#### EXERCISE DETAILS:
Scan the records for the line containing "Click line number"; extract it and all later lines, verbatim, through the end, and nothing before it.

#### Collected data entries:
════
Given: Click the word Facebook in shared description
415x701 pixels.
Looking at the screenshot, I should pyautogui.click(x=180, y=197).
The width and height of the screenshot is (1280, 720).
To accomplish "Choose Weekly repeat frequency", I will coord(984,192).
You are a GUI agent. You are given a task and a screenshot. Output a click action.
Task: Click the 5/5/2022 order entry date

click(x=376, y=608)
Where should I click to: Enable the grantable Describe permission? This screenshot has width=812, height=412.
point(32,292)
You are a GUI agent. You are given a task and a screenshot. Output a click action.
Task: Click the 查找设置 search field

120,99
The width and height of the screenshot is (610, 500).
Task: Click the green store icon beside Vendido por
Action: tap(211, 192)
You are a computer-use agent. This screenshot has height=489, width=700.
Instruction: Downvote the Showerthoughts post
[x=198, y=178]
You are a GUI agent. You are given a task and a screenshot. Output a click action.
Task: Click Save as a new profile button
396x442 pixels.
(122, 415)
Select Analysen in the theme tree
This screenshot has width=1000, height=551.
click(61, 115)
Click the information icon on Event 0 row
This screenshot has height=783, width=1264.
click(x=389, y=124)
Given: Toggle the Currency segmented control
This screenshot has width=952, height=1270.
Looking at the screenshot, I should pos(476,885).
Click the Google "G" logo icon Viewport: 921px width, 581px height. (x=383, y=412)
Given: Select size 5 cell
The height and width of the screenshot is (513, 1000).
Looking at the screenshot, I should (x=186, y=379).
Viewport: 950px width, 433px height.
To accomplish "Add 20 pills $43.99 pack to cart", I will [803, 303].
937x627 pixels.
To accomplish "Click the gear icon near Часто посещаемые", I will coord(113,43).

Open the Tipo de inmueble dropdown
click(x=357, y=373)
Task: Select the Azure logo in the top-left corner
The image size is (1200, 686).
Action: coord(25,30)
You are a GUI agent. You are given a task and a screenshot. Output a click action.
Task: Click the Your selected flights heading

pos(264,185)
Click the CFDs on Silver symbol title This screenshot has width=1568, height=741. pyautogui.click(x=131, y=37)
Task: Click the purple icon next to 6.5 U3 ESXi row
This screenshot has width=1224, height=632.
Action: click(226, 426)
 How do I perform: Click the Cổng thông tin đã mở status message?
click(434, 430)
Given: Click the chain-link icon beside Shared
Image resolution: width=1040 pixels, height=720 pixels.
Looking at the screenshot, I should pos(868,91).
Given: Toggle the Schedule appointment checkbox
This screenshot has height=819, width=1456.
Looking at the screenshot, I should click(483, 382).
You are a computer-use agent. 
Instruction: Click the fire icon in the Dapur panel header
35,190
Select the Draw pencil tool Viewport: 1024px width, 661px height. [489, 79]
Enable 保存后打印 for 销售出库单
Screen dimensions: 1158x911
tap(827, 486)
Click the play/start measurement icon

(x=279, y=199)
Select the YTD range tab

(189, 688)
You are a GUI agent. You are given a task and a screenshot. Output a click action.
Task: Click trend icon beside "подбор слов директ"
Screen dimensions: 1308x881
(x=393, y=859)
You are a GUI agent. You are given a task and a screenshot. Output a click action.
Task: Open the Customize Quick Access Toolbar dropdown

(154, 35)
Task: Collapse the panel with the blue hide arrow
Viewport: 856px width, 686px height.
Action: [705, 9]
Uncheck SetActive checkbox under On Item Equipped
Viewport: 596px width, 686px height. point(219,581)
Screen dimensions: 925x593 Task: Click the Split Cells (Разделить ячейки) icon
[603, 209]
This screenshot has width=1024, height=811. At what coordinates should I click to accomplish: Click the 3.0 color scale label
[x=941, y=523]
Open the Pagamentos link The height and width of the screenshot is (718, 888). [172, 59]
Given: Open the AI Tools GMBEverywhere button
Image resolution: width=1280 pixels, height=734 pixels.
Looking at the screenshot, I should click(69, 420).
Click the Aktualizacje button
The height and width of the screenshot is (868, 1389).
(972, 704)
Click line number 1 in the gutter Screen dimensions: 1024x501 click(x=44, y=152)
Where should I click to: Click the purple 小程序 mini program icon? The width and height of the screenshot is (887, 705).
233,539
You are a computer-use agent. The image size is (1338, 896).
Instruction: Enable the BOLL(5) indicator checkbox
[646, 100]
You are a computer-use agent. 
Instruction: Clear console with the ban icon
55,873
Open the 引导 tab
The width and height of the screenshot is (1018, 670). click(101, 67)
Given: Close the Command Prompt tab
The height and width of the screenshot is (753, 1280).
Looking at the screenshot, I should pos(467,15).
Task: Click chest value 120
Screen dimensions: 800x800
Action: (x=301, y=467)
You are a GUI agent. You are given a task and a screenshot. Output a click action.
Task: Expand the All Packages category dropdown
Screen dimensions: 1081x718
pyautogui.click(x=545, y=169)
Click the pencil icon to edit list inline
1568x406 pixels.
════
#### EXERCISE OUTPUT:
Click line number 1 in the gutter Screen dimensions: 1024x501 click(x=44, y=152)
Where should I click to: Click the purple 小程序 mini program icon? The width and height of the screenshot is (887, 705).
233,539
You are a computer-use agent. The image size is (1338, 896).
Instruction: Enable the BOLL(5) indicator checkbox
[646, 100]
You are a computer-use agent. 
Instruction: Clear console with the ban icon
55,873
Open the 引导 tab
The width and height of the screenshot is (1018, 670). click(101, 67)
Given: Close the Command Prompt tab
The height and width of the screenshot is (753, 1280).
Looking at the screenshot, I should pos(467,15).
Task: Click chest value 120
Screen dimensions: 800x800
Action: (x=301, y=467)
You are a GUI agent. You are given a task and a screenshot. Output a click action.
Task: Expand the All Packages category dropdown
Screen dimensions: 1081x718
pyautogui.click(x=545, y=169)
Click the pencil icon to edit list inline
1568x406 pixels.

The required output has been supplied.